Reactions: Informative Informative:
1 | Like List reactions


----------



## MilitaryAttractions (Apr 4, 2017)

parsifal said:


> There was no point in time where the Soviets were ahead of the west in terms of technology or overall capability. Soviet subs were noisy, dangerous, and not as fast. their detection systems were inferior, and their weaponary more than a little outdated. none of this mattered in a scenario that involved a nuclear first strike, or where the main role of the VMF submarine fleet was tofollow US carrier task forces around and on declaration launch suicide missions to sink those carriers.

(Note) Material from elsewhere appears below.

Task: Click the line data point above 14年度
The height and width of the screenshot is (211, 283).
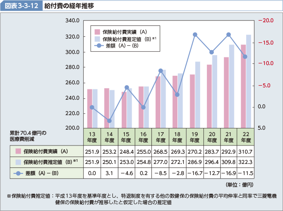Action: (109, 121)
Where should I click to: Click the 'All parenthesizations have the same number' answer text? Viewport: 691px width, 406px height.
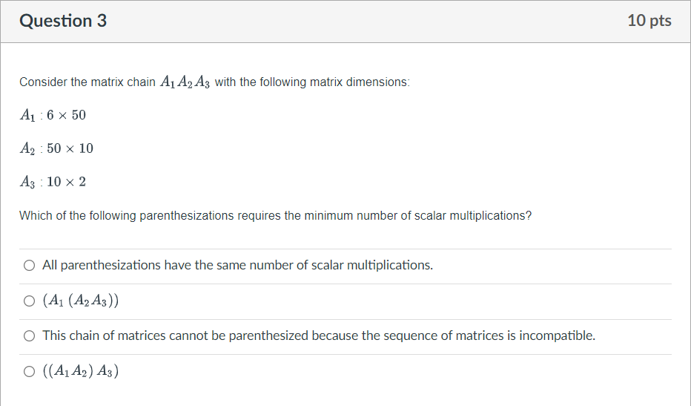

Ehh im not sure I would agree 100% with that. Off the top of my head the Soviets had the supercavitating torpedo and another sub that had a lightweight hull made from titanium. Then there was the Typhoon, largest subs ever built and the only to feature the twin side-by-side hulls.


----------



## Robert Porter (Apr 4, 2017)

Not to mention able to dive deeper. The Russians had some degree of parity but did indeed suffer from a lot of faults as well. But they could have ended a carrier fleet at the cost of their own lives which was probably a goal in a first strike scenario.

Reactions: Like Like:
1 | Like List reactions


----------



## parsifal (Apr 4, 2017)

Russian subs were notoriously noisy, notoriously dangerous and possessed hopelessly out of date detection and targeting systems. They never had a chance against our guys and they knew it. How do I know that/ because in 1982 I met a couple of Russian sailors in Singas. I had a security clearance at that time, so I had to be careful, but these guys just sang like birds about how bad their stuff was.

You know you have their six when you can routinely park your own boat just outside their most important naval base in the Pacific, for up to a week and just sit on the bottom recording acoustic signatures without them even knowing you are there, and do that several times a year....

Reactions: Like Like:
1 | Informative Informative:
1 | Like List reactions


----------